Release v1.5.3 by libraz · Pull Request #6 · libraz/mygram-db

libraz · 2026-04-12T00:48:26Z

Summary

Release v1.5.3 — reactor I/O model becomes the default (and only) TCP path, plus hardening fixes.

Added

Reactor I/O model (epoll/kqueue) — event-driven TCP path replacing one-thread-per-connection
Per-connection slow-reader backpressure — api.tcp.max_write_queue_bytes (default 16 MiB)
Reactor error codes 6016–6023

Fixed

TCP half-close drain regression — shutdown(SHUT_WR) + recv() clients now receive their response
Rate limiting silently disabled under reactor — api.rate_limiting.enable = true is now honored
Unix domain socket acceptor could not start — dead secondary unix_acceptor_ removed
Grafana memory usage PromQL — ignoring(type) reconciles label sets

Changed

Blocking I/O path removed entirely — ConnectionIOHandler, api.tcp.io_model, BlockingMode ctests all deleted
Thread-pool auto-size floor reverted to max(hw*2, 4)
Reactor hot-path polish (grow-on-demand poll buffers, Register/Stop race fix)

Testing

New unit tests: event_multiplexer_test, io_reactor_test, reactor_connection_test
New integration tests: reactor integration (half-close, rate limit, UDS, backpressure, many idle), starvation regression
e2e test_half_close_write now passes

Test plan

CI green on develop → main PR
Release workflow (release.yml) builds RPM/DEB packages on tag push
Docker release workflow (docker-release.yml) publishes ghcr.io/libraz/mygram-db:1.5.3
GitHub Release page lists all package assets

Detailed release notes: docs/releases/v1.5.3.md

The memory usage percentage panel divided mygramdb_memory_used_bytes by mygramdb_memory_system_total_bytes without reconciling the differing label sets: the numerator has a type="total" label that the denominator lacks, causing the Prometheus query engine to return no samples. Use `ignoring(type)` on the division so the two vectors match on the remaining labels.

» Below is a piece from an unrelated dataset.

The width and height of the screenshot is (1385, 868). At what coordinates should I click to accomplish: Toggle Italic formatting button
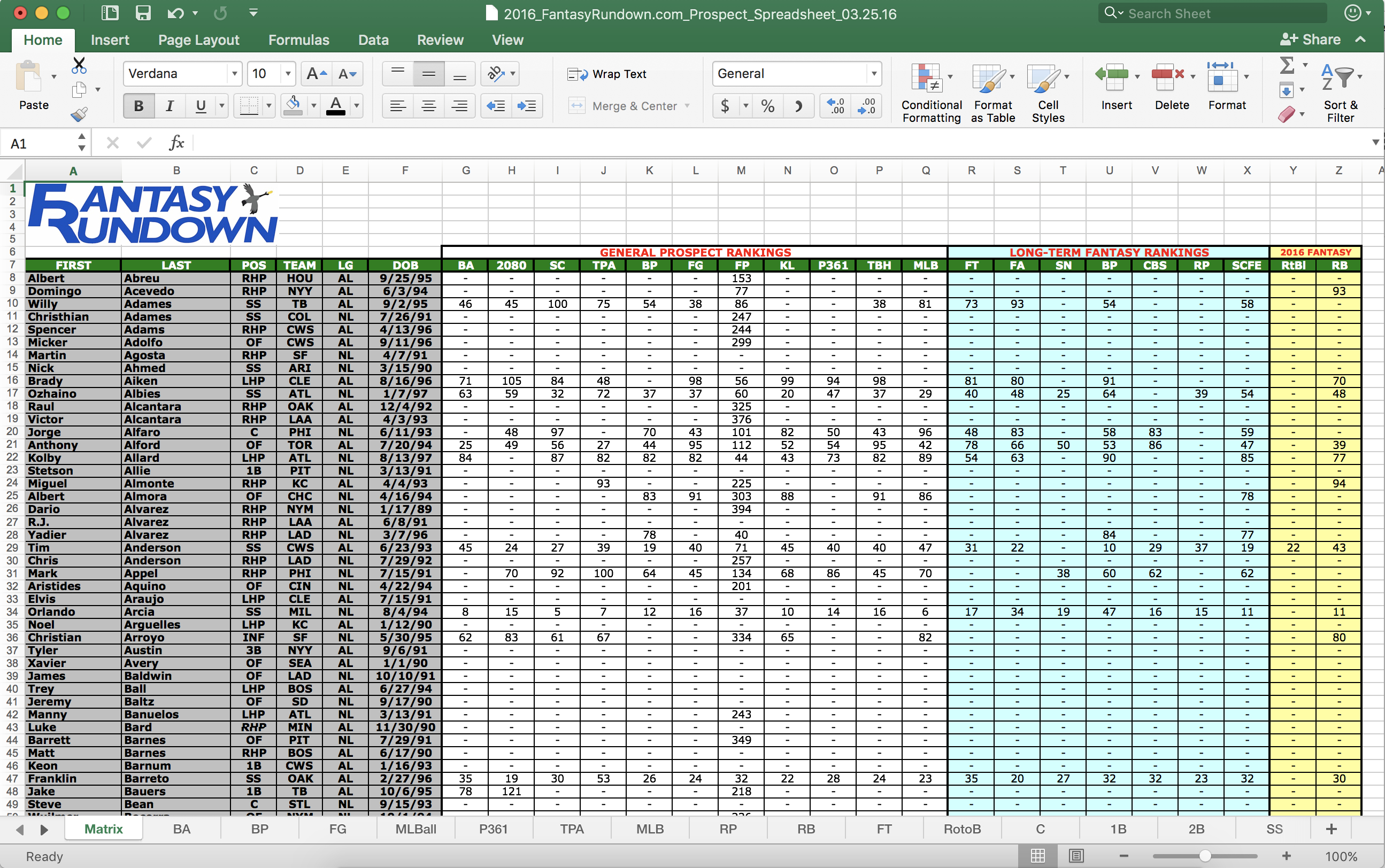pyautogui.click(x=170, y=106)
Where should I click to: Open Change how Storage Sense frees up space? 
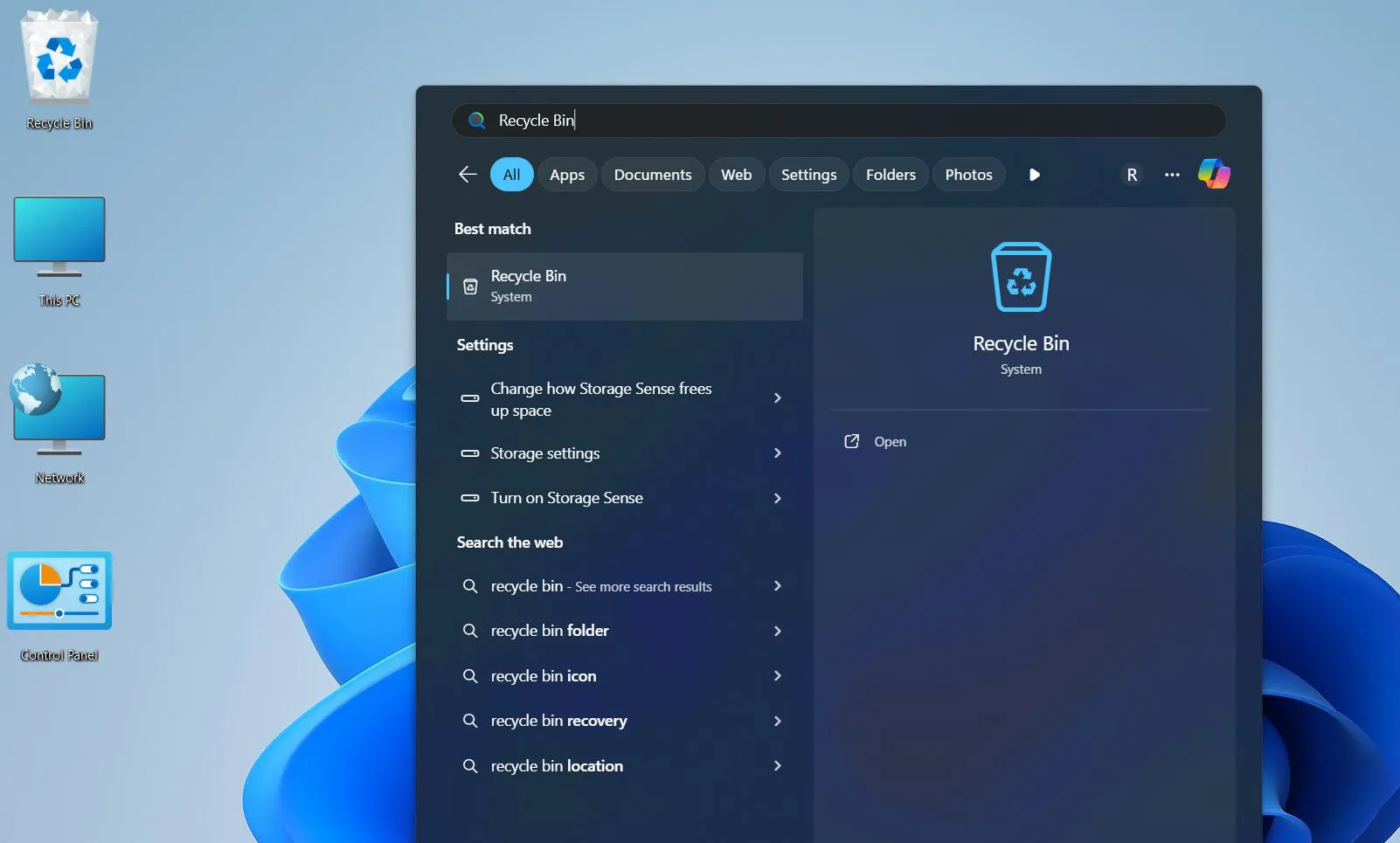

Replace the blocking one-thread-per-connection model with an event-driven reactor that uses epoll (Linux) or kqueue (macOS) for readiness notification and a bounded per-connection write queue with inline fast-path plus EPOLLOUT fallback for output. The blocking path stays available behind api.tcp.io_model="blocking" so the feature flag can gate rollout, but the default is now "reactor". Core components - src/server/reactor/event_multiplexer.{h,cpp}: platform-agnostic interface for readiness events - src/server/reactor/epoll_multiplexer.{h,cpp}: level-triggered epoll implementation (Linux) - src/server/reactor/kqueue_multiplexer.{h,cpp}: kqueue implementation (macOS/BSD) - src/server/io_reactor.{h,cpp}: single-threaded event loop owning the multiplexer, connection registration, arm/disarm-write, graceful shutdown, and per-fd close callbacks - src/server/reactor_connection.{h,cpp}: per-connection state with a drain-task pattern, non-blocking write queue (std::deque plus front_offset tracking for partial head sends), the "clear-then-recheck" reschedule idiom, and per-connection max_write_queue_bytes cap for slow-reader backpressure Integration - ConnectionAcceptor now dispatches accepted fds to a reactor handler when io_model="reactor"; the existing connection_handler_ callback stays in place for the blocking fallback (to be removed later after an observation window) - TcpServer wires IoReactor lifecycle into Start/Stop, propagates max_write_queue_bytes, and increments/decrements active_connections from the reactor accept and close callbacks so ServerStats remains accurate under the new default - ServerLifecycleManager drains the reactor ahead of the thread pool on shutdown - config.h/config.cpp/config-schema.json/config_help.cpp/ runtime_variable_manager.cpp add api.tcp.max_write_queue_bytes (default 16 MiB, immutable at runtime) and flip io_model default to "reactor" - src/utils/error.h adds 6016-6023 for reactor init/poll/register/modify/ remove/queue-full/already-open failure modes Thread pool auto-size floor revert - src/server/thread_pool.cpp: drop the emergency hw*4/64-worker floor that was added to mitigate blocking-mode starvation. With the reactor default a single event-loop thread plus a small worker pool can serve thousands of persistent connections, so the original max(hw*2, 4) formula is restored.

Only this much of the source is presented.